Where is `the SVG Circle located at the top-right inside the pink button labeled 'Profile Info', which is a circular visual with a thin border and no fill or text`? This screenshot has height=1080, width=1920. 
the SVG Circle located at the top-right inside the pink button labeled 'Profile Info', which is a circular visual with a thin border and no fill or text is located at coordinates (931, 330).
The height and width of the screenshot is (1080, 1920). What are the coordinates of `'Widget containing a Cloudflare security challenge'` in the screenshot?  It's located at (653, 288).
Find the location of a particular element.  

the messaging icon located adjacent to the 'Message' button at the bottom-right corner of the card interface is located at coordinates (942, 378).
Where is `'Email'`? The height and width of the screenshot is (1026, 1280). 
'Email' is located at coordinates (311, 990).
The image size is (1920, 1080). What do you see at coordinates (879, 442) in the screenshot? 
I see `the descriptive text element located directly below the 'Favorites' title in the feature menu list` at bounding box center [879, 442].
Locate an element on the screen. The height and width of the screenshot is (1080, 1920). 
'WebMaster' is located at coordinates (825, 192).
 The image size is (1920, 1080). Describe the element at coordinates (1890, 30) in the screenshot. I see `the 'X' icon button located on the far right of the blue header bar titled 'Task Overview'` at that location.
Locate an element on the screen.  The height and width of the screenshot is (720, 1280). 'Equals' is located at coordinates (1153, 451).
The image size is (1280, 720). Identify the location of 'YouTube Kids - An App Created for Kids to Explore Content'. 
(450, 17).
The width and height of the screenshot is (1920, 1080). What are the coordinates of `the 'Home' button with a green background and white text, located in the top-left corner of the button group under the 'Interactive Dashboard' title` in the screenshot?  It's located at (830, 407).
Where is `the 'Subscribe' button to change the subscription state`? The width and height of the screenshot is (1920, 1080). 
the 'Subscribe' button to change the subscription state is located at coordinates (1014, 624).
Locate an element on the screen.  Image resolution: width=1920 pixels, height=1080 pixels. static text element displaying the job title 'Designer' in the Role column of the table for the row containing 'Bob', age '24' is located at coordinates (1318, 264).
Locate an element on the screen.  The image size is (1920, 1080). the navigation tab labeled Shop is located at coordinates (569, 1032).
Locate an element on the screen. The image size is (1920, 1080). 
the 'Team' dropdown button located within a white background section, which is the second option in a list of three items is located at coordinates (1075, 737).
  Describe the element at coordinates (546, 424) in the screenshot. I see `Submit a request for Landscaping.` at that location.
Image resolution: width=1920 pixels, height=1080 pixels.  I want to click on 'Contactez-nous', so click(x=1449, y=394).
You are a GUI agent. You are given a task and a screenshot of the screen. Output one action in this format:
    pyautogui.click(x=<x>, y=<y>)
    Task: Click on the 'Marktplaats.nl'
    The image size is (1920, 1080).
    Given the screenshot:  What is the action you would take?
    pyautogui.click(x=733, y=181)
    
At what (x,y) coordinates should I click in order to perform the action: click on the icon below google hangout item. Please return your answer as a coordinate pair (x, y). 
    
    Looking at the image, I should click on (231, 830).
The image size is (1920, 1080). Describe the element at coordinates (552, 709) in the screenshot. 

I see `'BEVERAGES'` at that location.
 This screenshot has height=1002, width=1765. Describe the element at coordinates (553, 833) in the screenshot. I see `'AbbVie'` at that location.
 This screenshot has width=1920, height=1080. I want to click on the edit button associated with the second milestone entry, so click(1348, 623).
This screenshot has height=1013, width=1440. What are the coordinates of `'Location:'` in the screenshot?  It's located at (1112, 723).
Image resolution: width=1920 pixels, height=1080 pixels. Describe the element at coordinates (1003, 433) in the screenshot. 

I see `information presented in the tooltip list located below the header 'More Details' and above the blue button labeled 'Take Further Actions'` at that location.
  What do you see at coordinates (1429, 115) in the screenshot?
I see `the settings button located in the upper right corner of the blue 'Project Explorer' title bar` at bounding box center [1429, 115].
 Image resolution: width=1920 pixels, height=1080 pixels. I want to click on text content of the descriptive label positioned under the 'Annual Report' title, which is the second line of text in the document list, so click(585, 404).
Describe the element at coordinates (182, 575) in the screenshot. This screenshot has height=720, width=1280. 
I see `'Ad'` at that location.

• What is needed
Put the part of the lines above that opens with the line containing "You are a GUI" and closes with the line containing "Looking at the", both included, into a Markdown table with columns Row and Line. Number each row and leave out blank lines.

• Expected answer
| Row | Line |
|---|---|
| 1 | You are a GUI agent. You are given a task and a screenshot of the screen. Output one action in this format: |
| 2 |     pyautogui.click(x=<x>, y=<y>) |
| 3 |     Task: Click on the 'Marktplaats.nl' |
| 4 |     The image size is (1920, 1080). |
| 5 |     Given the screenshot:  What is the action you would take? |
| 6 |     pyautogui.click(x=733, y=181) |
| 7 | At what (x,y) coordinates should I click in order to perform the action: click on the icon below google hangout item. Please return your answer as a coordinate pair (x, y).  |
| 8 |     Looking at the image, I should click on (231, 830). |